The Census Bureau addressed both problems with the release of the 1970 Public Use Samples (U.S. Bureau of the Census 1973a). The total sample size rose some sixty-five fold, to twelve million persons. In addition, the 1970 samples provided a variety of alternate geographic codes, although the Census Bureau still did not identify any places with a population of less than 250,000.
In conjunction with the 1970 public use samples, the Census Bureau released an expanded version of the 1960 public use sample, enlarging the sample density from 1 in 1000 to 1 in 100 (U.S. Bureau of the Census 1973b). The record layout and coding schemes of the new 1960 sample were reorganized to be virtually identical to those of the 1970 samples. This compatibility made it easy for investigators to pool data from 1960 and 1970, and thereby incorporate chronological change into their analyses.
By the late 1970s, the public use samples from the 1960 and 1970 censuses had become essential tools of American social science. It was in this climate that two separate teams of researchers independently came up with the idea of extending the series backwards by creating historical public use samples for earlier census years.
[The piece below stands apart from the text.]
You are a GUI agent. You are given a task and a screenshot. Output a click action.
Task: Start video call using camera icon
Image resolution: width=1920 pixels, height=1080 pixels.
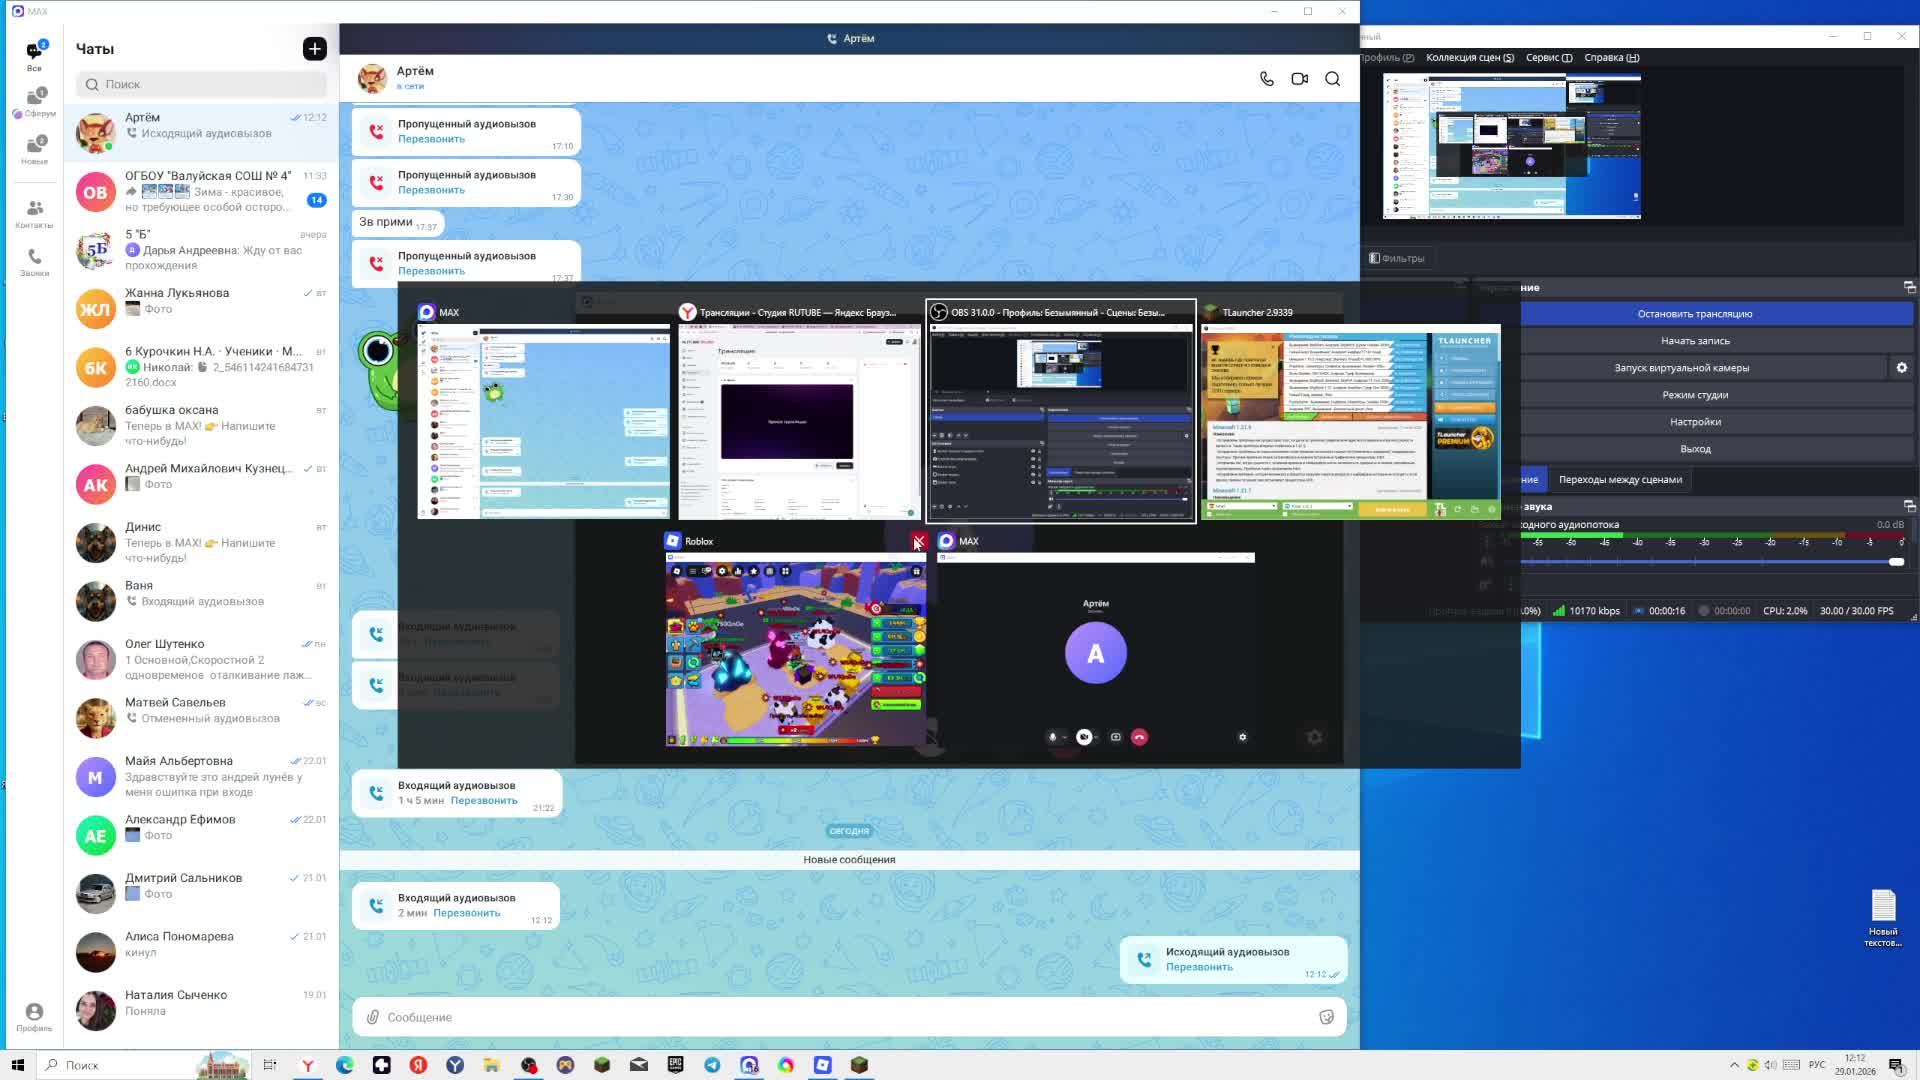pos(1299,79)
Samuel Preston directed projects at the University of Washington and the University of Pennsylvania to produce a 1-in-750 sample of the 1900 census and a 1-in-250 sample of the 1910 census (Graham 1980; Strong et. al. 1989). Meanwhile, Halliman Winsborough and a group of other demographers at the University of Wisconsin in collaboration with the Census Bureau created 1-in-100 samples for the census years 1940 and 1950 (U.S. Bureau of the Census 1984a, 1984b). But Preston and Winsborough both suffered federal budget cuts and both ran out of money.
All four historical census files were eventually completed, but not without strain. In the mid-1980s, the future looked dim for historical public use samples of the census. The 1900, 1940, and 1950 samples had all become available by 1984, but they failed to attract the scholarly interest that had been envisioned by their creators. The 1910 sample, which did eventually stimulate a great deal of research, was far behind schedule. Both Preston and Winsborough decided they had done enough.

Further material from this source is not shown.